ReferenceAPI ReferenceQuery

Query

The query endpoints provide interactive SQL querying against your data lake. Queries are read-only and execute via ratq, a Python DuckDB sidecar that connects to your Iceberg tables. All query requests are proxied through ratd, which deserializes Arrow IPC responses into JSON for REST clients.


Endpoints

MethodEndpointDescription
POST/api/v1/queryExecute an interactive SQL query
GET/api/v1/schemaGet all tables with column schemas (bulk)

Execute Query

POST /api/v1/query

Executes a read-only SQL query against the data lake using DuckDB. Queries have a 30-second timeout and a maximum request size of 100 KB.

Request Body

FieldTypeRequiredDescription
sqlstringYesSQL query to execute (max 100 KB)
namespacestringNoNamespace context for table resolution
limitintegerNoMaximum rows to return (default: 1000)

Request

curl -X POST http://localhost:8080/api/v1/query \
  -H "Content-Type: application/json" \
  -d '{
    "sql": "SELECT * FROM silver.orders WHERE amount > 100 LIMIT 10",
    "namespace": "default",
    "limit": 1000
  }'

Response — 200 OK

{
  "columns": [
    { "name": "id", "type": "VARCHAR" },
    { "name": "amount", "type": "DECIMAL(14,2)" },
    { "name": "status", "type": "VARCHAR" },
    { "name": "created_at", "type": "TIMESTAMP" }
  ],
  "rows": [
    ["ORD-001", 129.99, "completed", "2026-02-12T10:00:00Z"],
    ["ORD-002", 245.50, "completed", "2026-02-12T11:30:00Z"]
  ],
  "total_rows": 10,
  "duration_ms": 45
}

Response Fields

FieldTypeDescription
columnsarrayColumn definitions
columns[].namestringColumn name
columns[].typestringDuckDB type (e.g., VARCHAR, INTEGER, DECIMAL(14,2), TIMESTAMP)
rowsarrayResult rows as arrays of values
total_rowsintegerNumber of rows returned
duration_msintegerQuery execution time in milliseconds

Error Responses

StatusCodeDescription
400INVALID_ARGUMENTMissing sql field, or query exceeds 100 KB size limit
400INVALID_ARGUMENTSQL syntax error or invalid table reference
500INTERNALratq sidecar not configured (RATQ_ADDR not set)
503UNAVAILABLEratq sidecar is unreachable
⚠️

Queries are read-only. Any attempt to execute DDL (CREATE, DROP, ALTER) or DML (INSERT, UPDATE, DELETE) statements will be rejected by the query service. Write operations are only performed by the runner during pipeline execution.

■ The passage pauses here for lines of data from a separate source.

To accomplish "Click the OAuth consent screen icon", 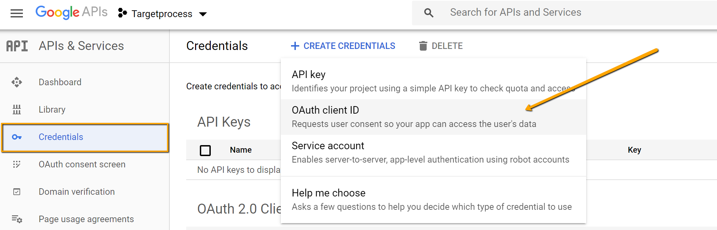I will coord(17,164).
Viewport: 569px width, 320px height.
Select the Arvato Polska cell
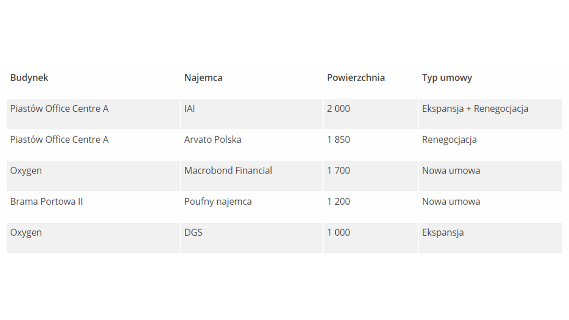pos(212,140)
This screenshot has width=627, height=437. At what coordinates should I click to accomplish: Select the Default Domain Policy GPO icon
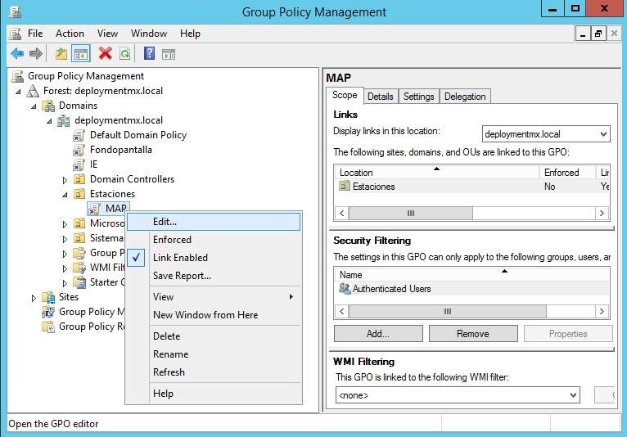(79, 135)
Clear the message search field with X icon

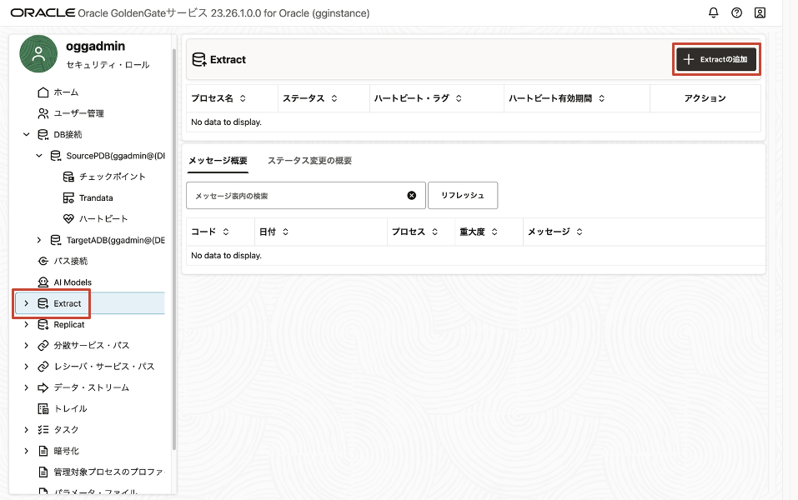pos(411,196)
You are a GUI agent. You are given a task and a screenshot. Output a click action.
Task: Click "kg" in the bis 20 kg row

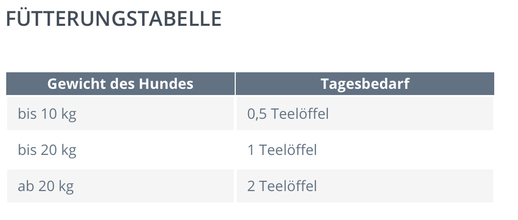(69, 151)
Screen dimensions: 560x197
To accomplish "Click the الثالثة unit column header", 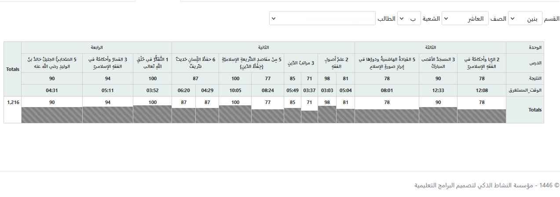I will click(430, 47).
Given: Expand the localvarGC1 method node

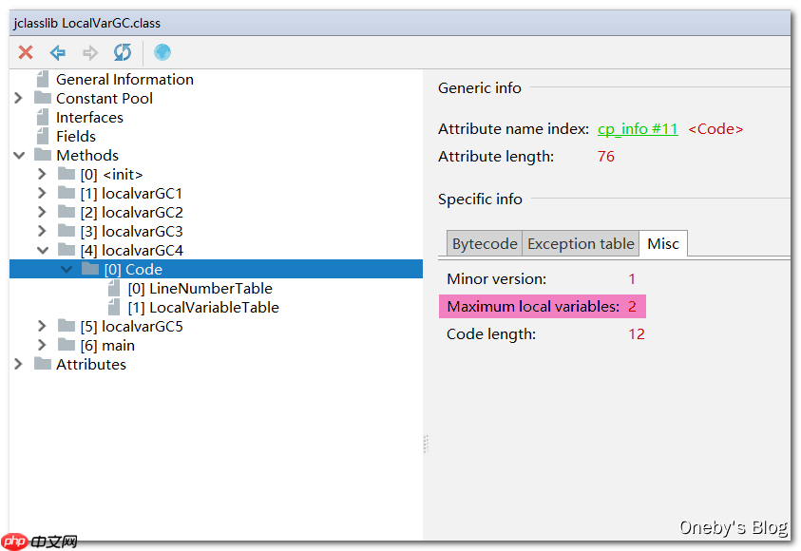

The query service uses DuckDB’s Iceberg extension to scan Iceberg tables directly from S3. Table names use the format {layer}.{table_name} within a namespace context — for example, silver.orders resolves to the Iceberg table at {namespace}/silver/orders/.


Get Schema (Bulk)

GET /api/v1/schema

Returns all tables with their column schemas in a single call. This endpoint uses batch fetching to avoid N+1 gRPC calls to the query service.

Request

curl http://localhost:8080/api/v1/schema

Response — 200 OK

{
  "tables": [
    {
      "namespace": "default",
      "layer": "silver",
      "name": "orders",
      "columns": [
        { "name": "id", "type": "VARCHAR" },
        { "name": "amount", "type": "DECIMAL(14,2)" },
        { "name": "status", "type": "VARCHAR" },
        { "name": "created_at", "type": "TIMESTAMP" }
      ]
    },
    {
      "namespace": "default",
      "layer": "bronze",
      "name": "raw_orders",
      "columns": [
        { "name": "id", "type": "VARCHAR" },
        { "name": "amount", "type": "VARCHAR" },
        { "name": "status", "type": "VARCHAR" },
        { "name": "source_file", "type": "VARCHAR" }
      ]
    }
  ]
}

Response Fields

FieldTypeDescription
tablesarrayList of table schema objects
tables[].namespacestringNamespace the table belongs to
tables[].layerstringData layer: bronze, silver, or gold
tables[].namestringTable name
tables[].columnsarrayColumn definitions for the table
tables[].columns[].namestringColumn name
tables[].columns[].typestringDuckDB column type

Error Responses

StatusCodeDescription
500INTERNALratq sidecar not configured
503UNAVAILABLEratq sidecar is unreachable

The schema endpoint is used by the portal’s editor for autocompletion and by the lineage graph for displaying column-level metadata. It returns all tables across all namespaces in a single response.